ФРАГМЕНТ ДОКУМЕНТА:
<<<<
Столкновение мечты с реальностью, от которой «чем-то отгородились» ее герои, — главная тема «Стеклянного зверинца». Крушение иллюзий переживает жизнелюбивая и энергичная Аманда, «не сумев установить контакт с действительностью»; страдает отгородившаяся от жизни болезненно- хрупкая Лаура, похожая на стеклянную фигурку из собранной ею коллекции. «Что с нами будет, как нам жить?» — спрашивает Аманда. Она мечтает выдать дочь замуж, зная, какая горькая судьба ожидает «не имеющих своего гнезда и всю жизнь грызущих черствую корку унижения» одиноких женщин. В душе Аманды живет любовь и нежность к детям, но ей приходится проявлять и жестокость, диктуемую жестокой жизнью. Она возлагает надежды на сына. Том — опора семьи. Он талантлив, мечтает отдаться творчеству, но вынужден работать в магазине фирмы «Континентальная обувь», чтобы оплачивать расходы семьи. Том стремится к свободе. «Послушай, — говорит он матери, упрекающей его в эгоизме, — у меня в жизни нет ровным счетом ничего своего... Неужели ты думаешь, что я жажду проторчать пятьдесят пять лет в этих тел- лотексовых хоромах с дневным светом? За шестьдесят пять долларов я отказываюсь от всего, о чем я мечтаю и мечтал всю жизнь!» Он вынужден поступить безжалостно по отношению к матери и беспомощной сестре, чья внезапно и неожиданно вспыхнувшая надежда на счастье разрушается, как маленькая стеклянная фигурка, нечаянно разбитая появившимся в доме

Уингфилдов молодым человеком Джимом О'Коннором. Том уходит из дома, уезжает из Сент-Луиса.

Заключительный монолог Тома, произносимый в финале пьесы, звучит на фоне пантомимы, разыгрывающейся в квартире Уингфилдов. Аманда склонилась над Лаурой, которая прилегла на диван. Том, находясь вдалеке от дома, вспоминает: «Я много странствовал. Города проносились мимо, как опавшие листья. Я хотел где-нибудь прижиться, но что-то гнало меня все дальше и дальше. Это всегда приходило неожиданно, заставало меня врасплох. Иногда — знакомая мелодия. Иногда — лишь кусочек стекла... О, Лаура, я хотел уйти от тебя и не могу! Я не знал, что так предан тебе, и потому не могу предать. Я достаю сигарету, перехожу улицу, захожу в кино или бар, я покупаю выпить и заговариваю с первым встречным — делаю все, что может погасить свечи воспоминаний!..
>>>>
О ЗАДАНИИ:
Подхватите фрагмент о пьесе «Стеклянный зверинец» и напишите его продолжение, начав сразу после последнего приведенного предложения.

СОБРАННЫЕ ДАННЫЕ:
<<<<
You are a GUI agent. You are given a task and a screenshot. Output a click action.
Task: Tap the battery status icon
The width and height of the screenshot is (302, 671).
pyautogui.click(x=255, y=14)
>>>>
ОТВЕТ НА ЗАДАНИЕ:
Лаура наклоняется над свечами. Ведь теперь мир озаряется молниями! Задуй свечи, Лаура... и — прощай...

Она задувает свечи.

Сцена темнеет ».

Так кончается пьеса о жестокой жизни, ломающей судьбы людей.

Отказ от бытописательства, верность идеалам красоты и высокой духовности составляют сильную сторону пьес Теннесси Уильямса. В них бушуют страсти, сталкиваются противоборствующие интересы и всегда утверждается самоценность личности, способной в трагических обстоятельствах сохранить свою внутреннюю свободу. Своеобразие поэтики пьес Уильямса проявляется в свободном взаимодействии социального критицизма с лиризмом, жизненной правдивости с символикой. Уильяме — мастер создания пластических образов, его пьесам присуще изящество и яркая театральность. «Что действительно нужно художнику?» — спрашивал Теннесси Уильяме. И отвечал: «Всепоглощающий интерес к людям и их делам, а еще — известная доля сострадания и убежденность, что именно они поначалу и послужили толчком к тому, чтобы перевести жизненный опыт на язык красок, музыки или движения, поэзии или прозы»1.

Всеми этими качествами и обладал Теннесси Уильяме, что проявилось не только в его пьесах, но и в рассказах, в повести «Римская весна миссис Стоун» (1950), в романе «Мойси и мир разума» (1976).